Emas memiliki korelasi terbalik dengan Dolar AS dan Treasury AS, yang merupakan cadangan utama dan aset aman. Ketika Dolar terdepresiasi, Emas cenderung naik, sehingga memungkinkan investor dan bank sentral untuk mendiversifikasi aset mereka di masa-masa sulit. Emas juga berkorelasi terbalik dengan aset berisiko. Reli di pasar saham cenderung melemahkan harga Emas, sementara aksi jual di pasar berisiko cenderung menguntungkan logam mulia.
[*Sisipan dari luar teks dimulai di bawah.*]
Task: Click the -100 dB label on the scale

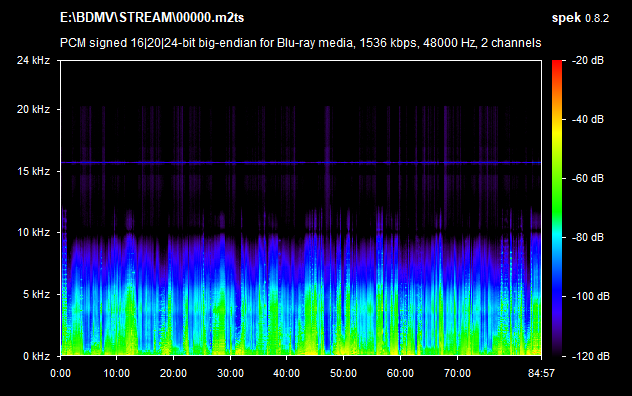Action: (x=591, y=296)
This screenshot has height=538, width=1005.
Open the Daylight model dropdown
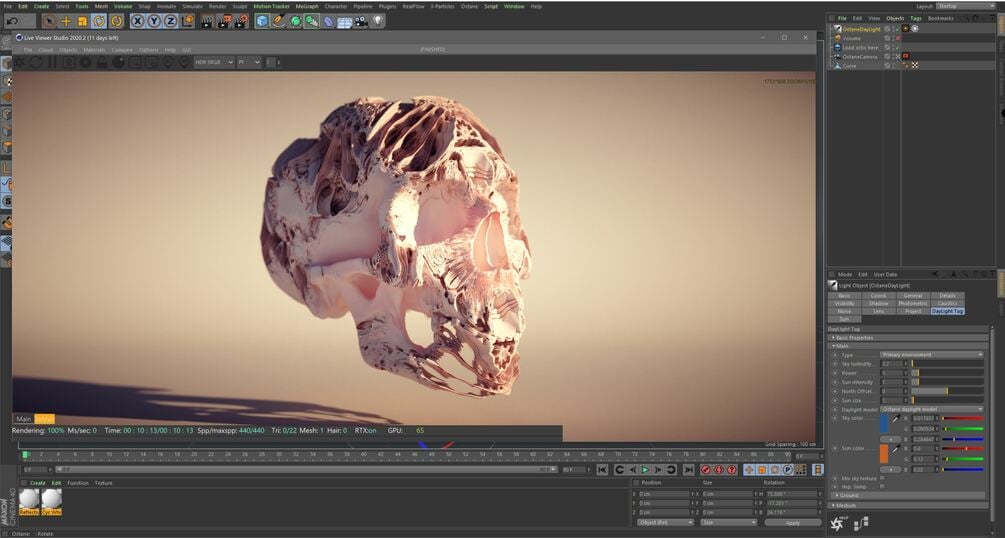tap(931, 409)
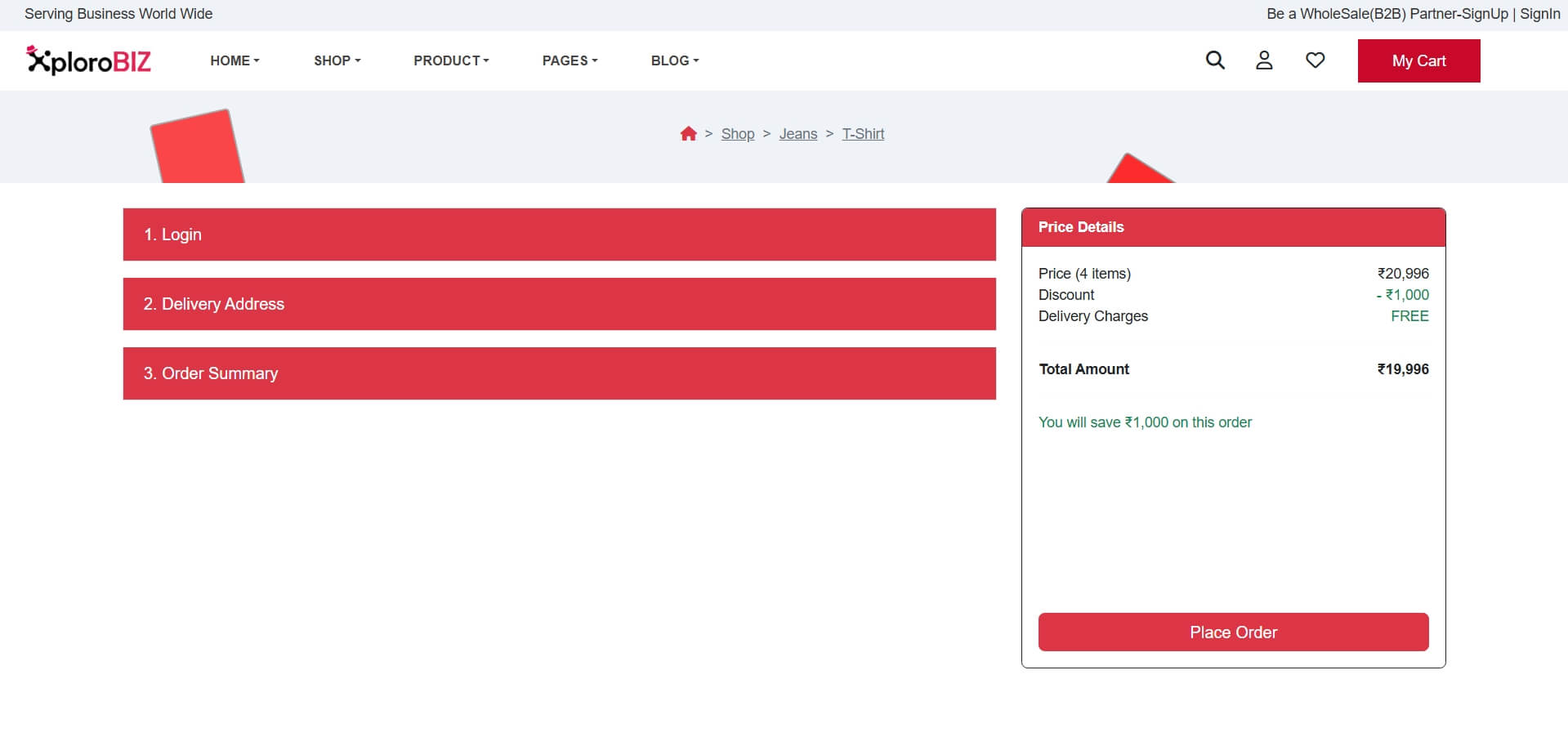
Task: Expand the SHOP dropdown menu
Action: 337,60
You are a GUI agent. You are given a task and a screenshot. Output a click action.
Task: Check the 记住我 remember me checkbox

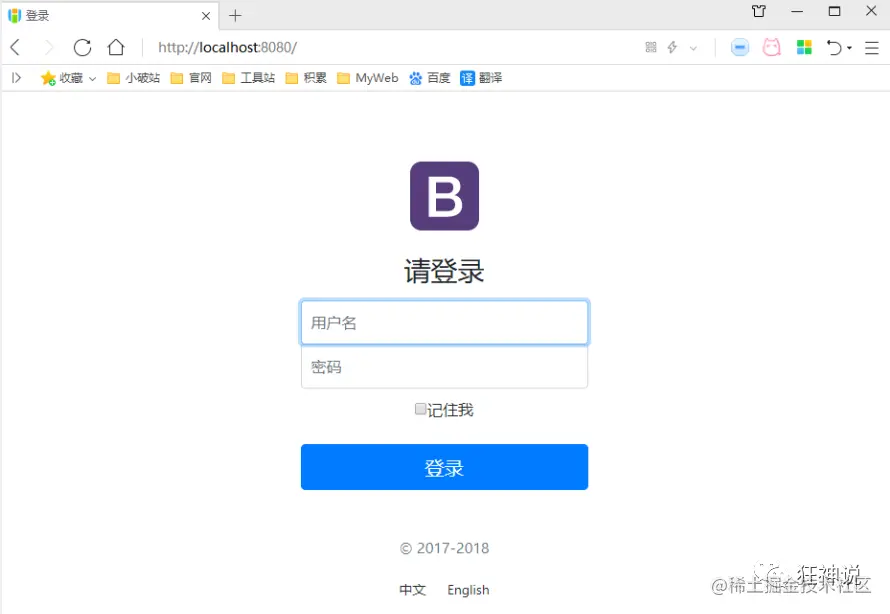coord(420,409)
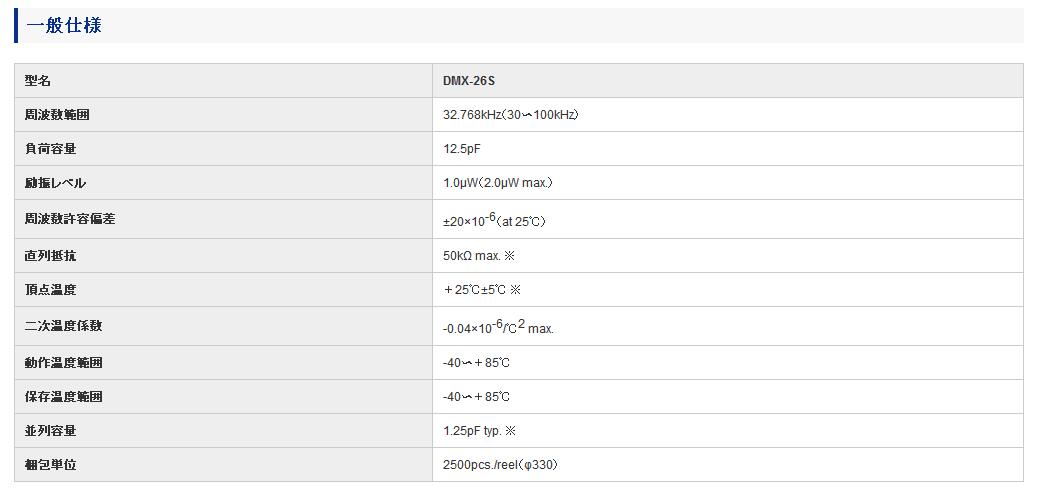The width and height of the screenshot is (1038, 494).
Task: Select the 周波数許容偏差 row label
Action: pyautogui.click(x=70, y=219)
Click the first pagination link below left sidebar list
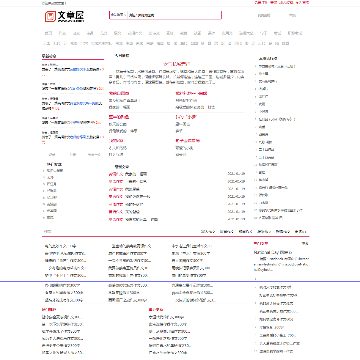This screenshot has width=360, height=360. tap(52, 154)
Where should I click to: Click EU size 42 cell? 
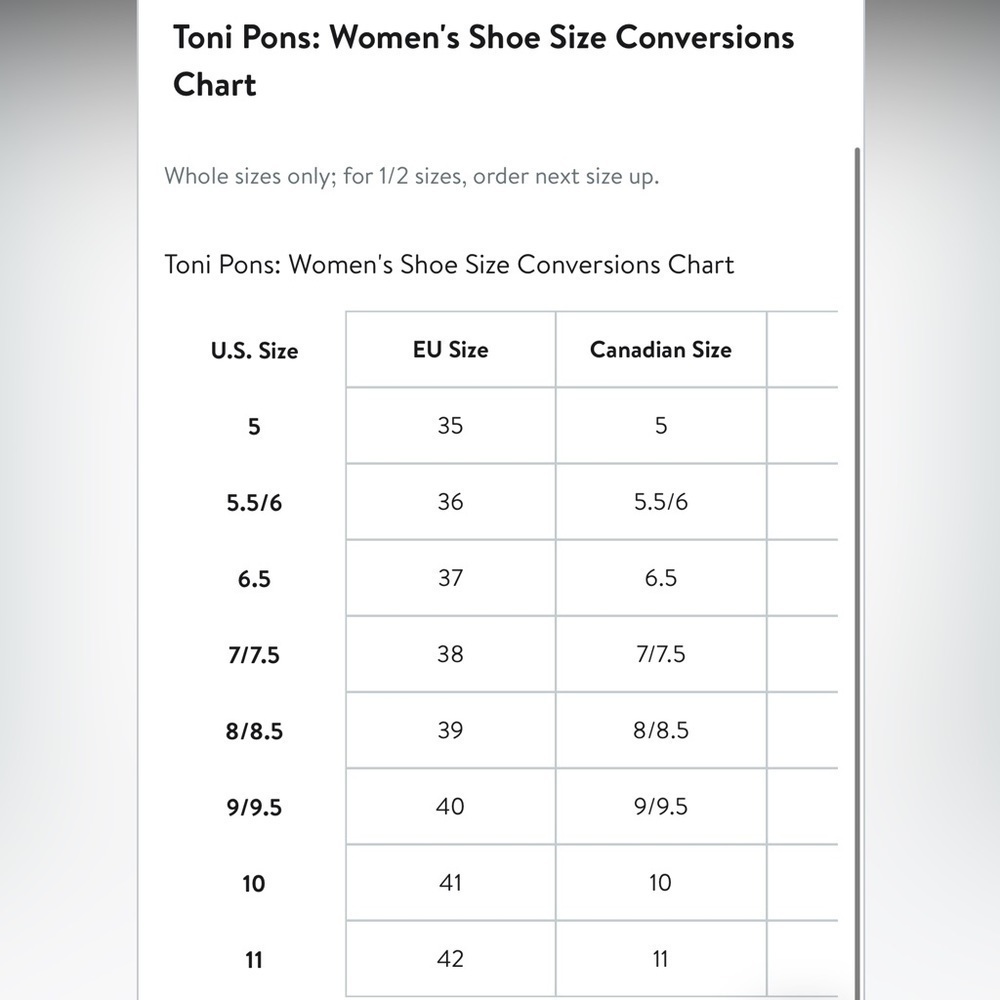(450, 959)
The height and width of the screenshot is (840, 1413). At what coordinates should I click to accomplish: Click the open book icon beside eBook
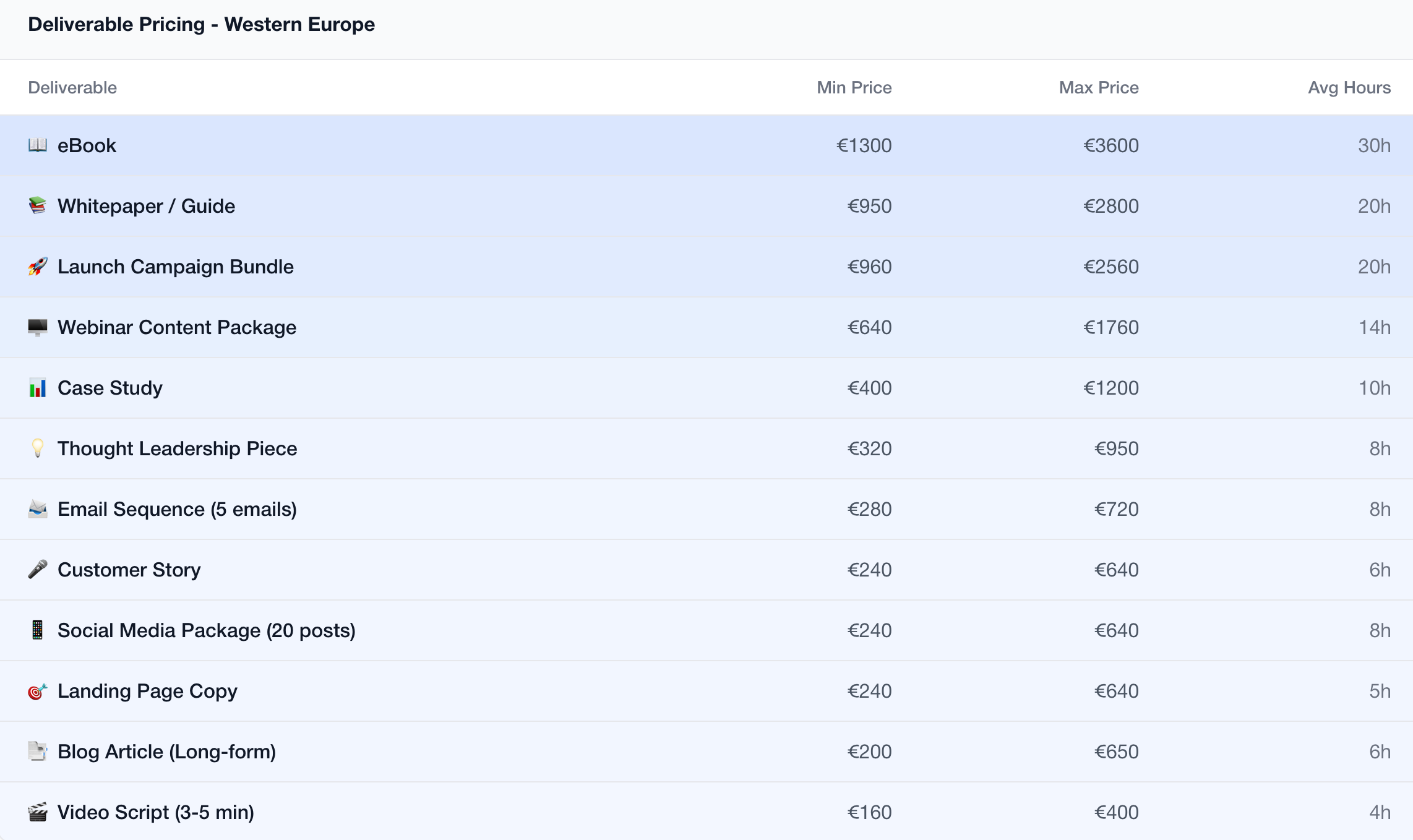(x=38, y=145)
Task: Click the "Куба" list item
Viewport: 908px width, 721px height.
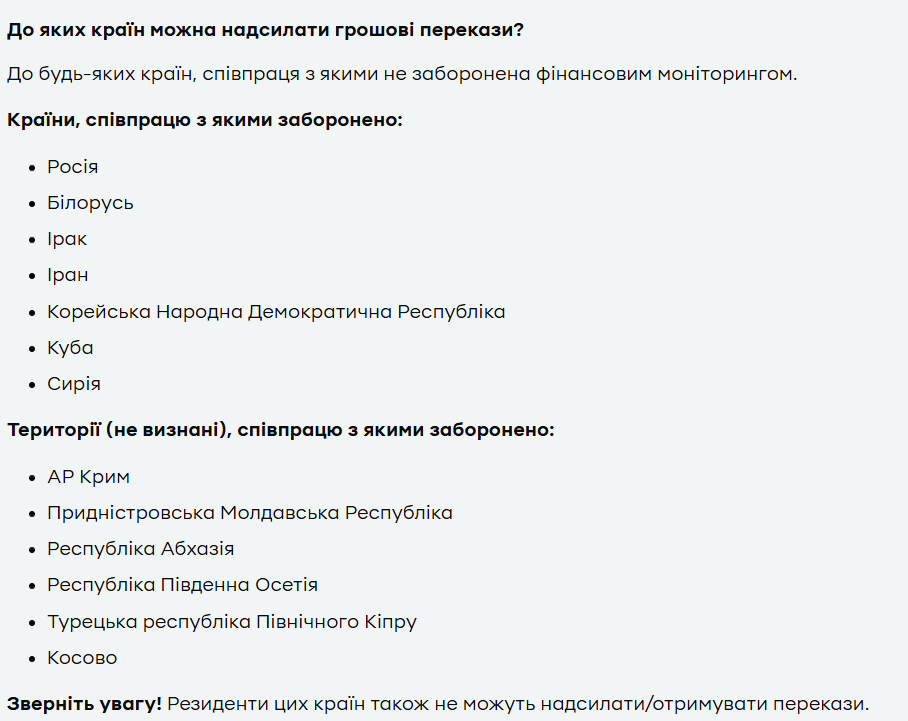Action: [70, 348]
Harga bisa bergerak karena berbagai faktor. Ketidakstabilan geopolitik atau ketakutan terhadap resesi yang mendalam dapat menyebabkan harga Emas naik dengan cepat karena statusnya sebagai safe-haven. Sebagai aset yang tidak memberikan imbal hasil, Emas cenderung naik dengan suku bunga yang lebih rendah, sedangkan biaya uang yang lebih tinggi biasanya mempengaruhi logam kuning. Namun, sebagian besar pergerakannya bergantung pada perilaku Dolar AS (USD) karena aset tersebut dihargai dalam dolar (XAU/USD). Dolar yang kuat cenderung menjaga harga Emas tetap terkendali, sementara Dolar yang lemah kemungkinan akan mendorong harga Emas lebih tinggi.